REQUIREMENTS (5 min — force scope)
• Functional: "What does it DO?"
• Non-functional: latency, QPS, consistency, availability
• Scale: DAU, data volume, read:write ratio
CAPACITY ESTIMATION (3 min — build credibility)
• DAU × requests/user = QPS
• QPS × avg payload = bandwidth
• QPS × seconds × retention = storage
• Cache ≈ 20% of hot data
HIGH-LEVEL DESIGN (10 min — boxes + arrows)
Client → LB → API GW → Services → DB + Cache + Queue
CDN → Static Assets
WebSocket / SSE for real-time
DATA MODEL (5 min)
• Entities + relationships
• SQL for relational + transactions
• NoSQL for scale + known access patterns
• Denormalize when read-heavy
DEEP DIVE (15 min — pick ONE component)
• Walk through a user action end-to-end
• Name specific tech (Kafka, Redis, Postgres)
• Justify every choice with a trade-off
SCALE & BOTTLENECKS (10 min — senior signal)
• "What breaks at 10x traffic?"
• Sharding strategy
• Replication + consistency
• Rate limiting + backpressure
CLOSING (2 min)
• Recap the key trade-offs
• Mention what you'd do with more time
• Acknowledge what you're NOT optimizing for
Practice this cheat sheet on a real system-design question
CoPilot Interview's system design mode generates realistic prompts and walks you through structured answers — with complexity analysis and follow-up questions — so you build muscle memory for the actual interview rhythm.
Try System Design Mode Free →FAQ
How many system design questions should I practice before interviewing?
Quality beats quantity. Do 10 questions with full 45-minute timers, self-recording, and review — that's worth more than 50 surface-level reads. A reasonable set: Twitter, WhatsApp, Uber, Dropbox, TinyURL, Instagram, Yelp, Netflix, YouTube, Rate Limiter. These ten cover every major pattern.
Do I need to memorize actual database internals (B-trees, LSM trees)?
For L4/L5 interviews: know the conceptual difference and when to reach for each (LSM for write-heavy like Cassandra; B-tree for read-heavy/range queries like Postgres). You don't need to implement one. For L6+: yes, be prepared to go deeper on one.
Should I use a specific cloud vendor's services in my answer (AWS S3, GCP Spanner)?
It's fine — and actually expected — for FAANG-adjacent interviews. The interviewer wants to know you've built real systems. But back it with a generic explanation: "I'd use S3 (an object store) for…" so the principle is clear.
What if I don't know a concept the interviewer asks about?

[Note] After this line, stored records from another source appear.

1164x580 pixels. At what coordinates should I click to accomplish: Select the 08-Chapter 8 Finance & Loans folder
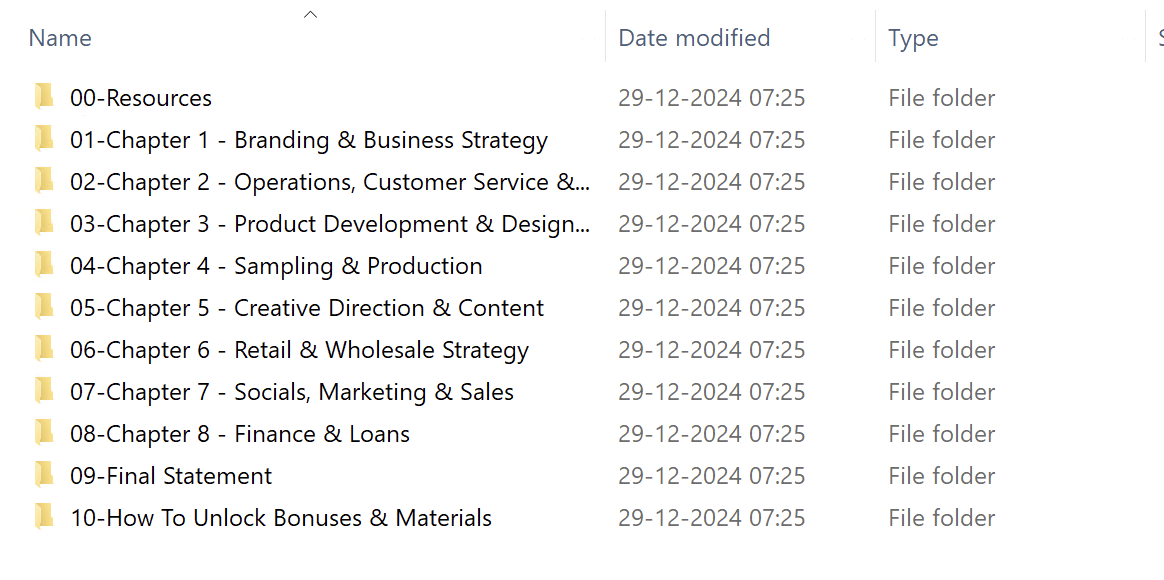[x=240, y=434]
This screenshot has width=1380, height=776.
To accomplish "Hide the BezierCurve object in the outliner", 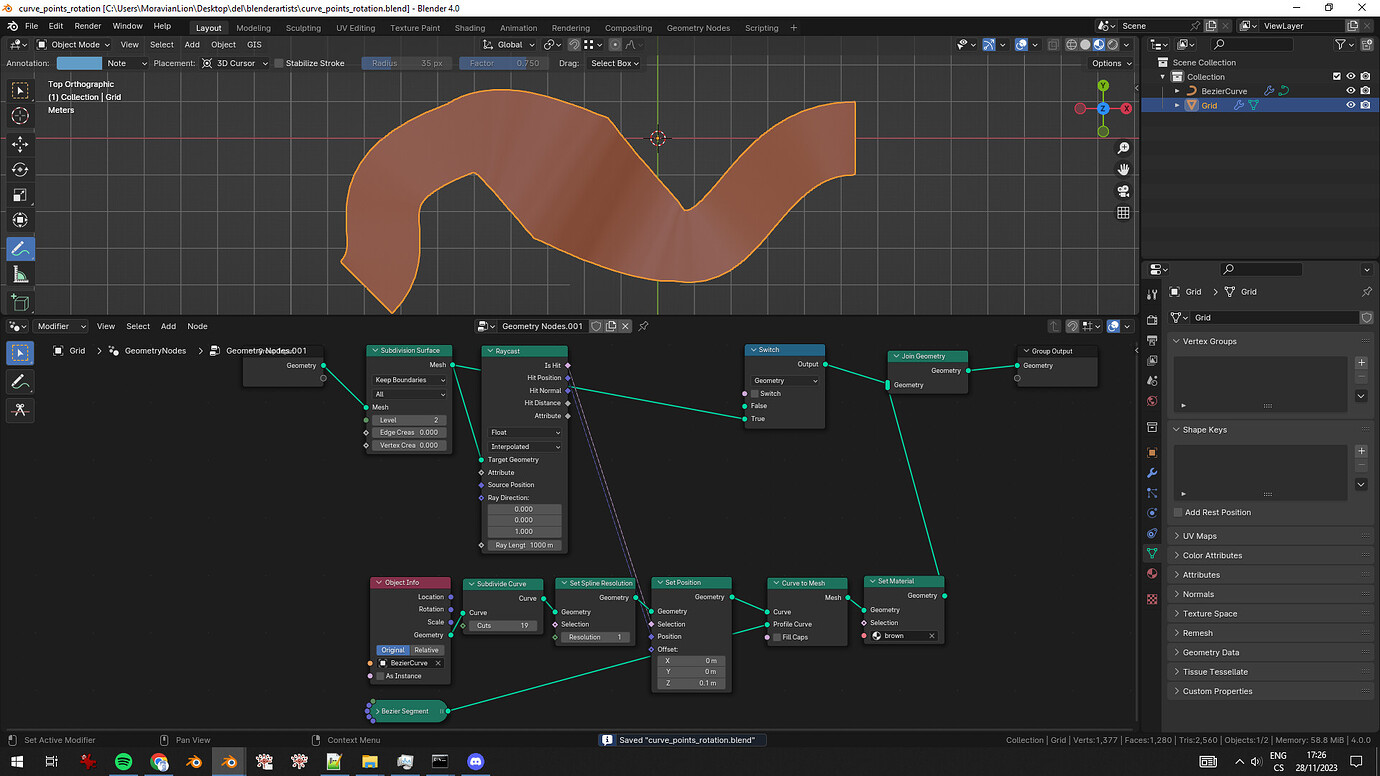I will pos(1350,90).
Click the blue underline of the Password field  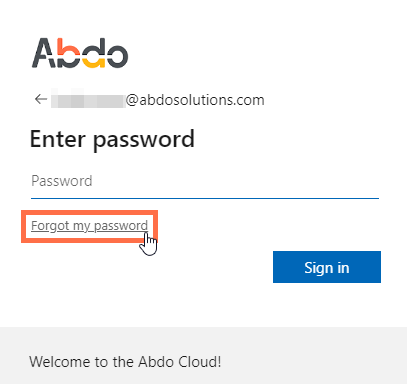(205, 198)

Say so, briefly and confidently. "I haven't worked with distributed consensus directly, but I know Raft is the modern go-to — leader election by term, log replication with quorum writes. Could you help me reason through the specific part you're asking about?" That's a stronger signal than fabrication.
How do I know I'm ready?
You can give a complete answer to a new question you've never seen, inside 45 minutes, without looking at notes, covering all 6 phases (requirements → scale). If you can do that three times in a row on random prompts, you're ready.